Prerequisites

Part 1

Synopsis

The purpose of this final group project is to learn how to create a basic data science report. You will need to wrangle messy data that come in a variety of format. You will also need to merge different datasets and conduct an analysis to test your hypotheses or make recommendations based on your findings. We will go through the initial three parts of your group project in class, but your group will need to work together to complete the final report.

  • In part 1, you will be first given a snapshot of crime data for 2016, and you will be diving into data wrangling procedures.

  • In part 2, you will be working on merging the crime data with other data sets from the open data platform.

  • In part 3, you will be conducting an exploratory data analysis (EDA) and will be applying some statistical learning techniques to extract useful information out of the dataset you created.

Group project folder

  • [IMPORTANT] Create a group project folder to save your files

  • Windows: My Documents/vsp_bigdata/group_project

  • Mac: Documents/vsp_bigdata/group_project

Each group is assigned one city to complete this group project

Remember the five elements of good story telling

  • Issue at hand: What are the issues?

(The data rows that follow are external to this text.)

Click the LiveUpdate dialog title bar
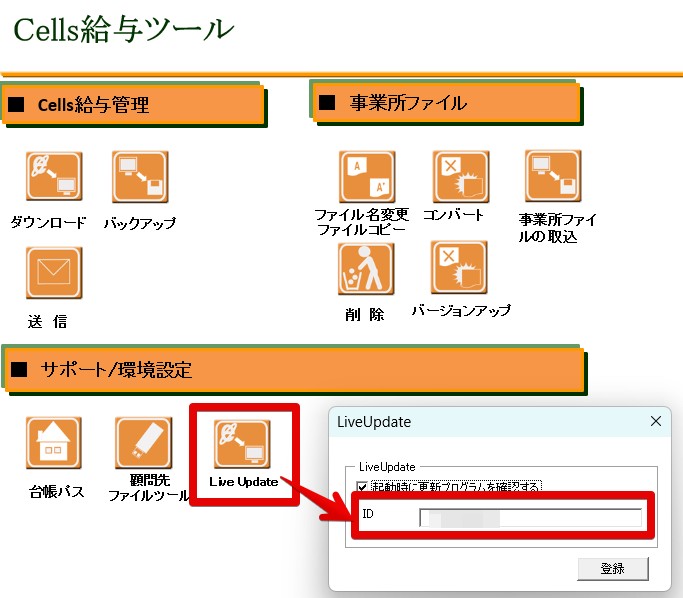This screenshot has height=598, width=683. coord(480,422)
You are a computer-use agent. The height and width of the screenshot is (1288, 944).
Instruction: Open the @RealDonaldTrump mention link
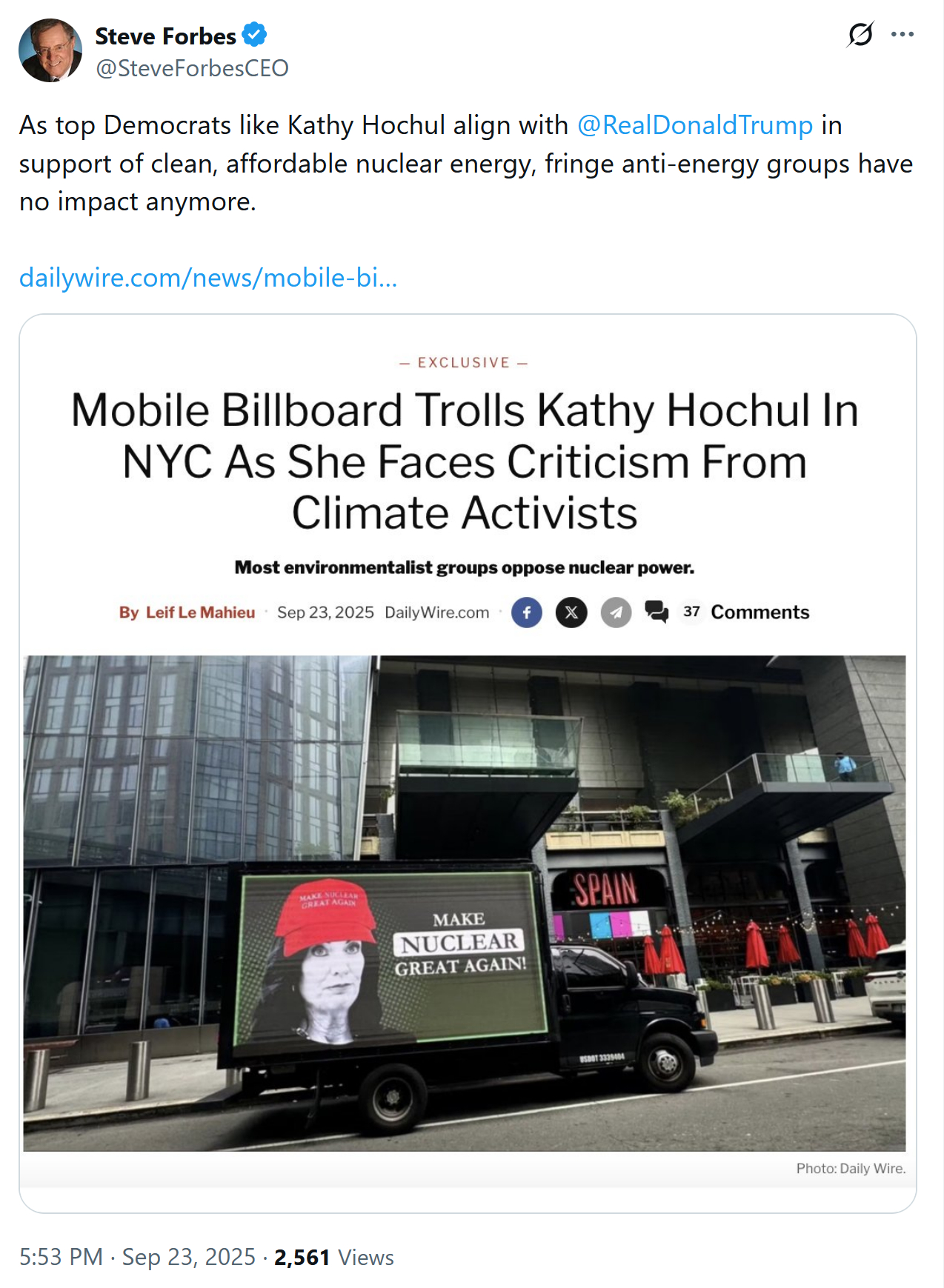695,125

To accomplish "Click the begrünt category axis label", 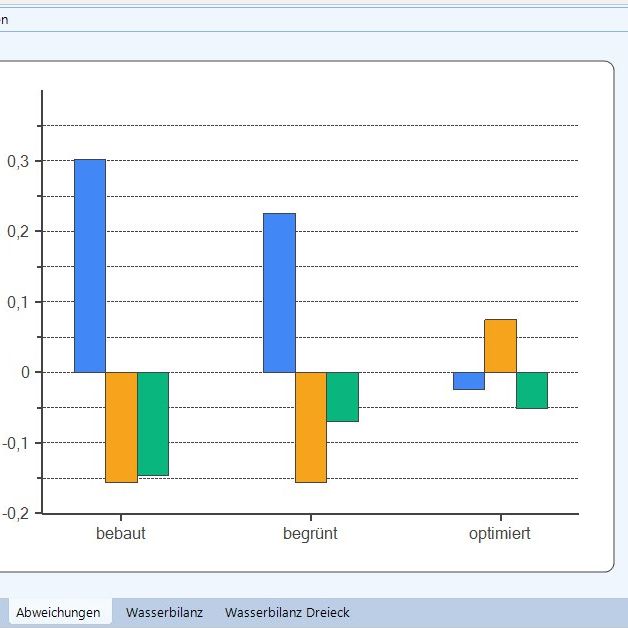I will click(x=310, y=534).
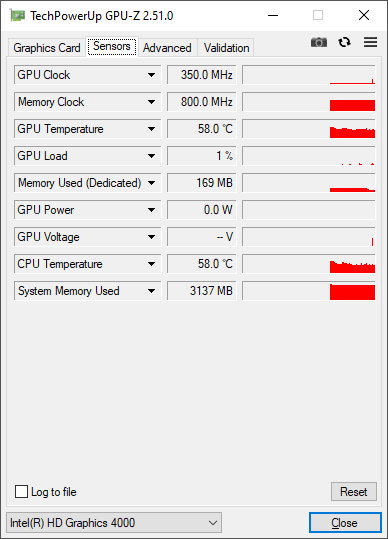The image size is (388, 539).
Task: Click the Reset button
Action: tap(354, 492)
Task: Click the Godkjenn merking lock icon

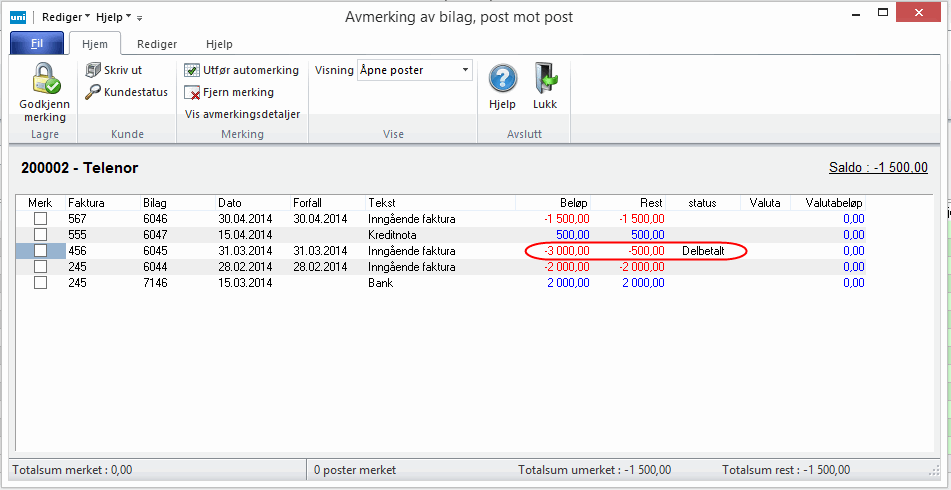Action: click(x=44, y=79)
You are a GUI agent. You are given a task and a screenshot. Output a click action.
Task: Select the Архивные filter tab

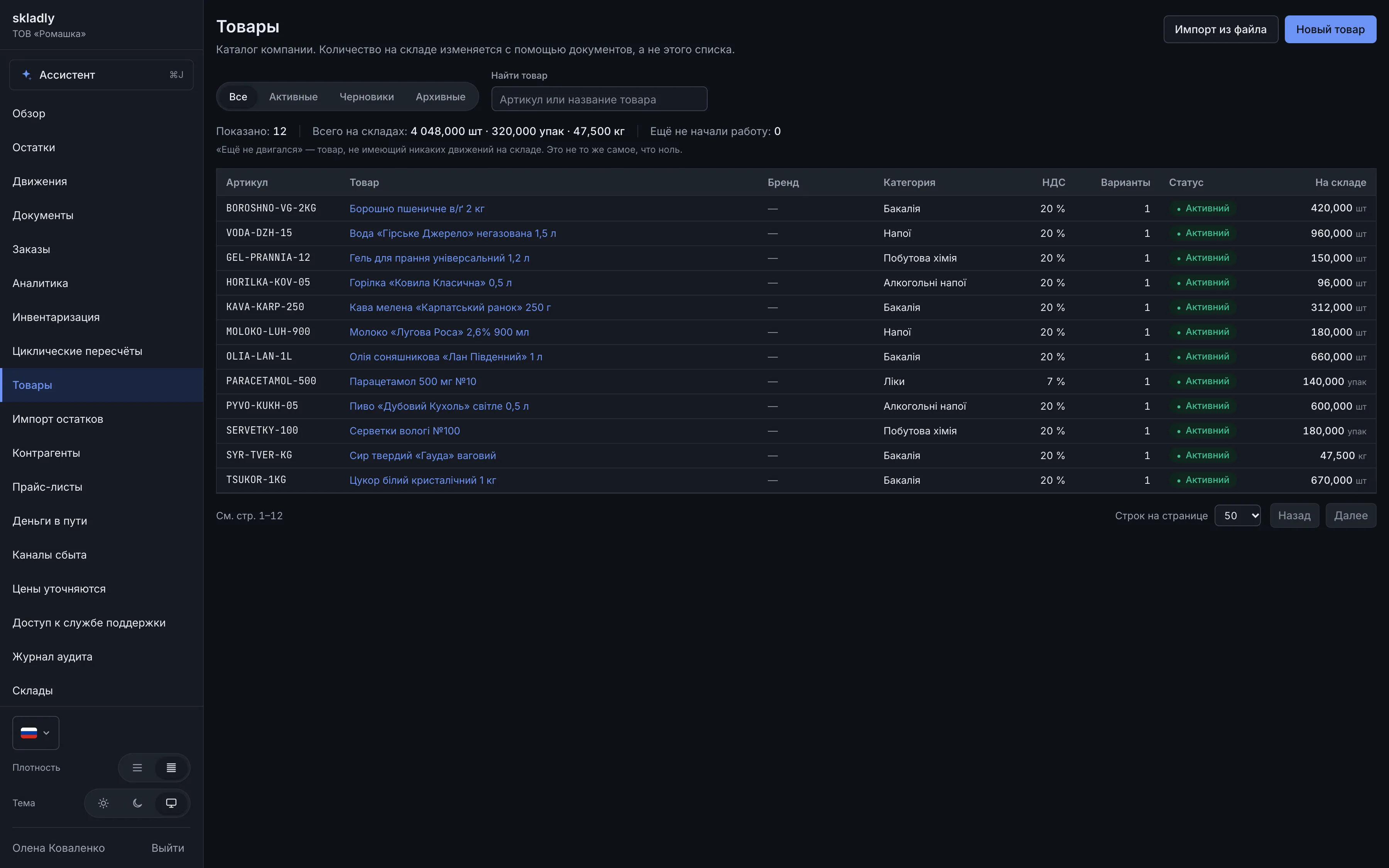click(x=440, y=96)
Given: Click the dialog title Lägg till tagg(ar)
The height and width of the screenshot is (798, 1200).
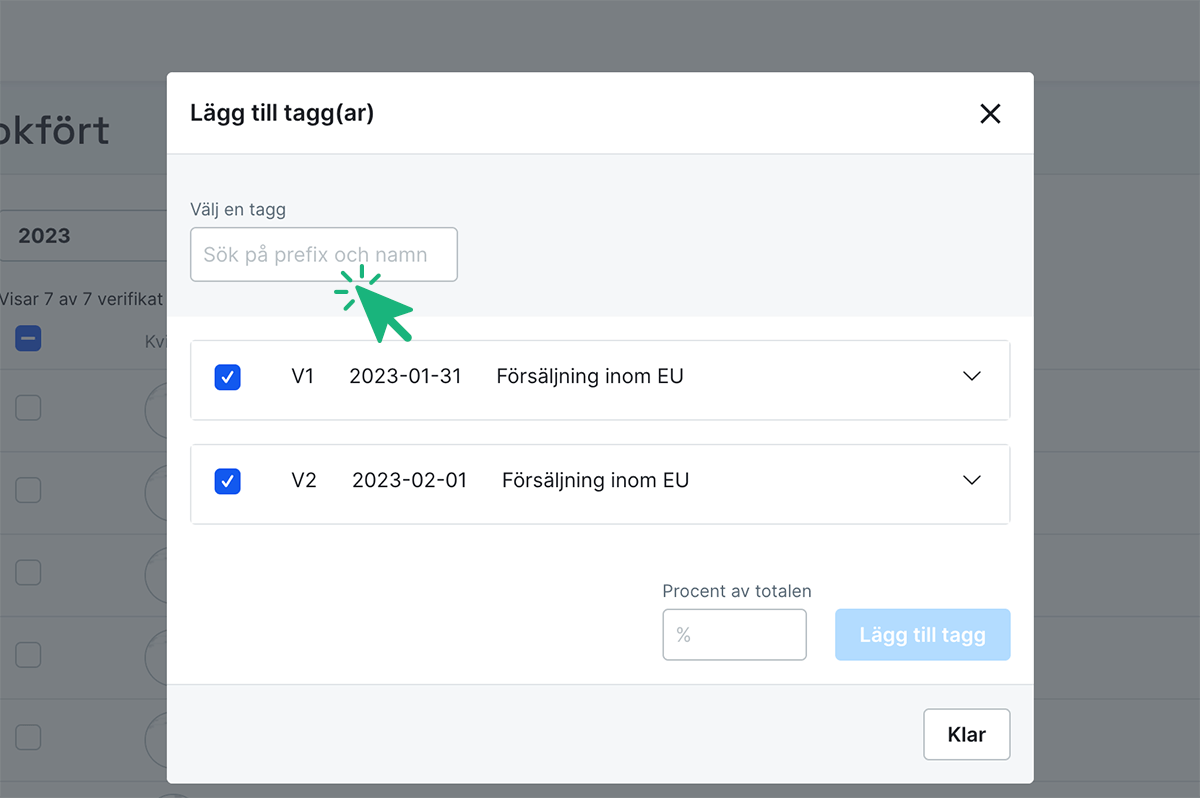Looking at the screenshot, I should [x=282, y=113].
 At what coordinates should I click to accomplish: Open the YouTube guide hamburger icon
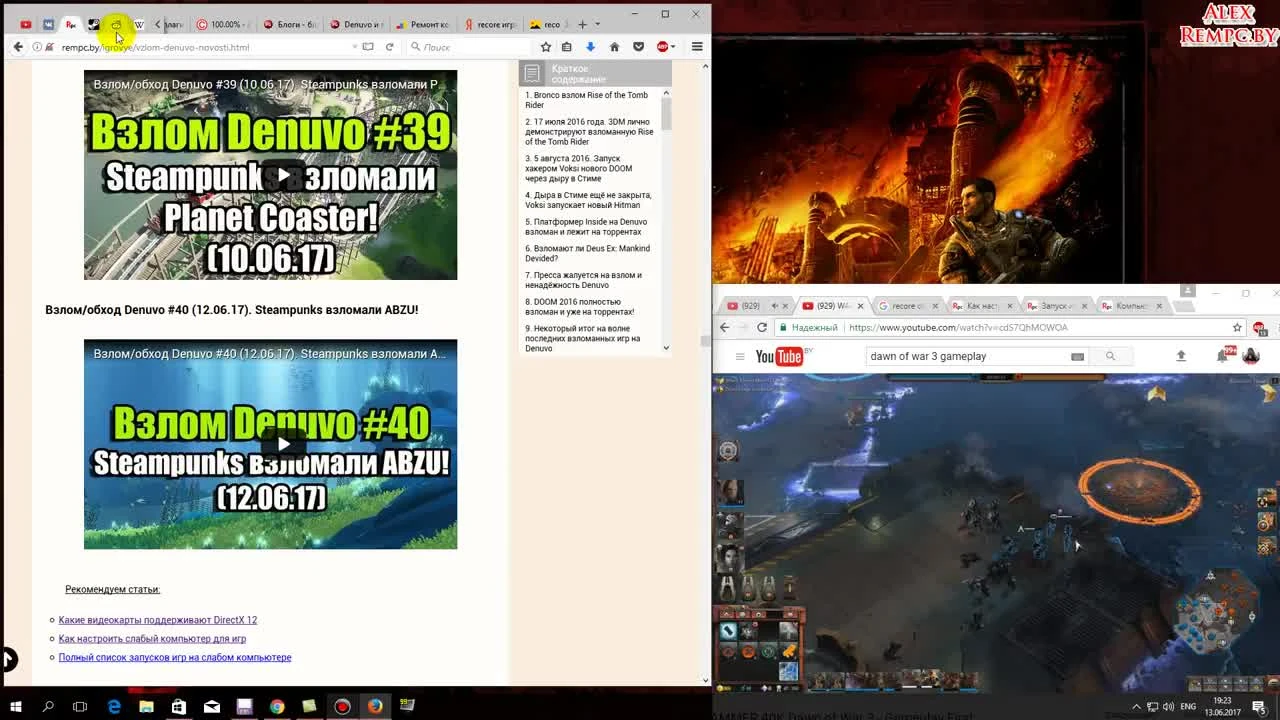tap(738, 355)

What’s troubling the most?

  • Supporting data: For this project, you are given the crime data. Your job is to merge the the crime data with some other useful data to complete your story.

  • Relationship: What is the relationship between X and Y? Does the relationship go up or down or stay the same?

  • Interprtation: Why do you think the relationship between X and Y exists? Do some research. Read newspaper, abd use your common sense and knowledge to try to understand the observed relationship.

  • Summary and conclusions: Summarize what you’ve learned and draw a conclusion.